◆ **REQUIRED ACTION**
Decide whether each statement agrees with the passage on the Kosel, answering yes or no and quoting the words of the passage that decide it. 1. Last Friday's gathering of Bais Yaakov students was billed as a yom tefillah over the suffering of the Ukraine war. 2. The idea of answering Women of the Wall with the tefillah of frum girls came from Gilad Kariv. 3. The passage places the solution in threats from religious politicians.

[[ DOCUMENT PASSAGE open ]]

The solution lies in the regular presence of religious women determined to preserve the Kosel’s sanctity

It’s been a few years since it last happened, but last Friday saw the return of Bais Yaakov students en masse to the Kosel. Billed as a yom tefillah over the suffering of the Ukraine war, it was also a response to the return of the Reform–Women of the Wall effort to use the Kosel as a battering ram to gain wider acceptance for heterodox efforts across Israeli society.

The idea of answering Women of the Wall’s Rosh Chodesh performances with the dignified tefillah of frum girls was the brainchild of Rabbi Pesach Lerner, now founder of Eretz Hakodesh. It recognized the PR disaster generated by the previous response, with religious men jeering the Reform women’s gathering.

The threat by religious MKs last month to bar the entry of Reform Knesset member Gilad Kariv from bringing a sefer Torah into the Kosel by force would also have been a propaganda coup for Kariv.

Even more than the previous story, the solution to the Kosel provocation lies not in hoarse threats from religious politicians, but in the regular presence of religious women determined to preserve the Kosel’s sanctity.

[[ DOCUMENT PASSAGE closed ]]
[[ RECORDS PROVIDED open ]]

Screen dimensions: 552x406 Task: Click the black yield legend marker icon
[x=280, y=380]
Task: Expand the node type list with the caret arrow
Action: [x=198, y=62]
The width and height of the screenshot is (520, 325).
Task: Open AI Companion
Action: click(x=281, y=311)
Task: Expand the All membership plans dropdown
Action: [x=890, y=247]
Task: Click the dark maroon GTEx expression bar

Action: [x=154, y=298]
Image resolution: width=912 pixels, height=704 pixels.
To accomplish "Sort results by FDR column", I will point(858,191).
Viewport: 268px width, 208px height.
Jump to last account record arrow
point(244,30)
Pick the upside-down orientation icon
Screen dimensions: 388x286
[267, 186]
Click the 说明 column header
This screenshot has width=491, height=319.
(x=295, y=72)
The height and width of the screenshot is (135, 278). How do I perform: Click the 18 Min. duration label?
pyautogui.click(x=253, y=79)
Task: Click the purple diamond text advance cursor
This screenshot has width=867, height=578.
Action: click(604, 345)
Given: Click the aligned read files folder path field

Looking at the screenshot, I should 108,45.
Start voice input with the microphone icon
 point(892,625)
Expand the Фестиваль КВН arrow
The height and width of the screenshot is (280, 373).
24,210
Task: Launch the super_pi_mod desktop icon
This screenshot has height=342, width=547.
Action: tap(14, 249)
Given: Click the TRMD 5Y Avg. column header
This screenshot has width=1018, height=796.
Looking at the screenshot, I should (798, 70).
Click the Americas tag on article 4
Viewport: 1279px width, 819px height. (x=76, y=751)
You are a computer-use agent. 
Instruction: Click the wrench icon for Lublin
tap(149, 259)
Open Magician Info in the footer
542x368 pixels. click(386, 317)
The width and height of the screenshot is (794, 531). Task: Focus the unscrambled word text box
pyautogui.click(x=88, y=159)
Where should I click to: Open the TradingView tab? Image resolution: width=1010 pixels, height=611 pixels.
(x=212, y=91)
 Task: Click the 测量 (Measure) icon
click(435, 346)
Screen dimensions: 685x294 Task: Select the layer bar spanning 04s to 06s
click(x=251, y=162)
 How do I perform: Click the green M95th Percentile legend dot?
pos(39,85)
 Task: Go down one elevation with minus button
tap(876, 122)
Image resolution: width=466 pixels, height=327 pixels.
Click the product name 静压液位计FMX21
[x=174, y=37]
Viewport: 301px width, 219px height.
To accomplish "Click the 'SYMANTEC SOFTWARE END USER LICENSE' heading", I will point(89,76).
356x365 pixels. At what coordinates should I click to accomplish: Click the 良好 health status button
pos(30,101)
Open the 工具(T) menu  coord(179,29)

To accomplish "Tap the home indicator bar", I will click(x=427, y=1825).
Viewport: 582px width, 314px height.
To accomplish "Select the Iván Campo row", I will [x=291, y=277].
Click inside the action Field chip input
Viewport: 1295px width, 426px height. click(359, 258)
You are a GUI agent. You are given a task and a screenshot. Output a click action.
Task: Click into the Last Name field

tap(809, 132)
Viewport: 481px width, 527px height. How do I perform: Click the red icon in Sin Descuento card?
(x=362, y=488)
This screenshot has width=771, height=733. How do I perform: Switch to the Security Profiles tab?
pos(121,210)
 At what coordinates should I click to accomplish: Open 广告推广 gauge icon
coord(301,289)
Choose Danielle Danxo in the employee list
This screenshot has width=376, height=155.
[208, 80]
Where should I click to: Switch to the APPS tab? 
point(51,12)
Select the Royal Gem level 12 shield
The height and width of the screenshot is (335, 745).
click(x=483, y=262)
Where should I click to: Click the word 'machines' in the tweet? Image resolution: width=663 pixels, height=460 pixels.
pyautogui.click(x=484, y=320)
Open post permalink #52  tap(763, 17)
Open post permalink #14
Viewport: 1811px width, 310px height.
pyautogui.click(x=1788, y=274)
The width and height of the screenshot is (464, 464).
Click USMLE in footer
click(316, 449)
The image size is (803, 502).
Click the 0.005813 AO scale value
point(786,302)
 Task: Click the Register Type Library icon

[[ RECORDS PROVIDED closed ]]

◆ **EXERCISE OUTPUT**
1. Yes: "Billed as a yom tefillah over the suffering of the Ukraine war"
2. No: "was the brainchild of Rabbi Pesach Lerner, now founder of Eretz Hakodesh"
3. No: "lies not in hoarse threats from religious politicians, but in the regular presence of religious women determined to preserve the Kosel’s sanctity"